Engaging the Residue
When you encounter someone shaped by New Atheism, recognize that:
Their arguments may be secondhand. Many have absorbed New Atheist talking points without reading the books or examining the arguments carefully. Gentle questioning often reveals shallow understanding.
Tone matters. The New Atheist legacy includes an expectation that religious people will be defensive, anti-intellectual, and easily triggered. Calm, thoughtful engagement subverts this expectation.
The meaning question is open. Many who were drawn to New Atheism have since discovered its emptiness. They may be open to conversations about meaning, purpose, and hope that atheism couldn't provide.
Point to positive evidence. New Atheism was largely negative— attacking religion rather than building a case for atheism. Present the positive evidence for Christianity: the resurrection, transformed lives, answers to life's deepest questions.
"For the wrath of God is revealed from heaven against all ungodliness and unrighteousness of men, who by their unrighteousness suppress the truth. For what can be known about God is plain to them, because God has shown it to them."

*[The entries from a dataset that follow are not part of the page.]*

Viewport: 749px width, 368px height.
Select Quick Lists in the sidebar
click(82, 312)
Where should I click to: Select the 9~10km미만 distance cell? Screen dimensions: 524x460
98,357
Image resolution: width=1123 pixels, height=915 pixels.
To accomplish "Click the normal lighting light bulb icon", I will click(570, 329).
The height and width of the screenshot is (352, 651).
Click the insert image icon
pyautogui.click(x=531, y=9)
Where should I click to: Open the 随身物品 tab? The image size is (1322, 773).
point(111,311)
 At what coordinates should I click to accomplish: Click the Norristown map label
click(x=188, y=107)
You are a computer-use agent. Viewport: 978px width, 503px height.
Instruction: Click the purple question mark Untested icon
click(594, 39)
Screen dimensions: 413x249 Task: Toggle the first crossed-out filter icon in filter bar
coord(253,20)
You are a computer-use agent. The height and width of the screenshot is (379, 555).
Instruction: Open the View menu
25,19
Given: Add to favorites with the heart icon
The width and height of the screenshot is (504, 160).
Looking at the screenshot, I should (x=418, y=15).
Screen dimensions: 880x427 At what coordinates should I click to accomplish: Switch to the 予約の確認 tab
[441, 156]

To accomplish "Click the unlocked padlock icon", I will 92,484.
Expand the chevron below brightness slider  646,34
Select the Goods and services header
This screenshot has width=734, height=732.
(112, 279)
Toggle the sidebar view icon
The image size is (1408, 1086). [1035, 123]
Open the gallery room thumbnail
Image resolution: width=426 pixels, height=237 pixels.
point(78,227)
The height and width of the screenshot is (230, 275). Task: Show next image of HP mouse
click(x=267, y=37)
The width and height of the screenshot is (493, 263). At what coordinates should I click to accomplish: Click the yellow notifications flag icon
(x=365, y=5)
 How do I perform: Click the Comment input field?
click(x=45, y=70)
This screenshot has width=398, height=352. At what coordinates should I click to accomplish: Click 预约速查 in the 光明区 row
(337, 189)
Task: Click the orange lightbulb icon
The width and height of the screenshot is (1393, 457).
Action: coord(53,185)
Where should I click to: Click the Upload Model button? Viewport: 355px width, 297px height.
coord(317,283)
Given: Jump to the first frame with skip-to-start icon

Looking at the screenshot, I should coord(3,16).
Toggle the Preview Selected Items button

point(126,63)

— Romans 1:18-19Paul's words remind us that unbelief is ultimately not an intellectual problem but a moral and spiritual one. The New Atheists, for all their intellectual posturing, were suppressing truth they knew in their hearts. Our task is not just to win arguments but to pray that God would remove the blindness and reveal Himself to those who have hardened their hearts against Him.
Discussion Questions
- What made New Atheism 'new' compared to previous forms of atheism? What cultural conditions in the post-9/11 era contributed to its rise?
- Why has New Atheism declined as a cultural force? What does its failure to provide meaning, community, and hope suggest about the limitations of purely secular worldviews?
- When you encounter someone whose views were shaped by New Atheism, how should you engage with them? What approaches are likely to be effective, and what should you avoid?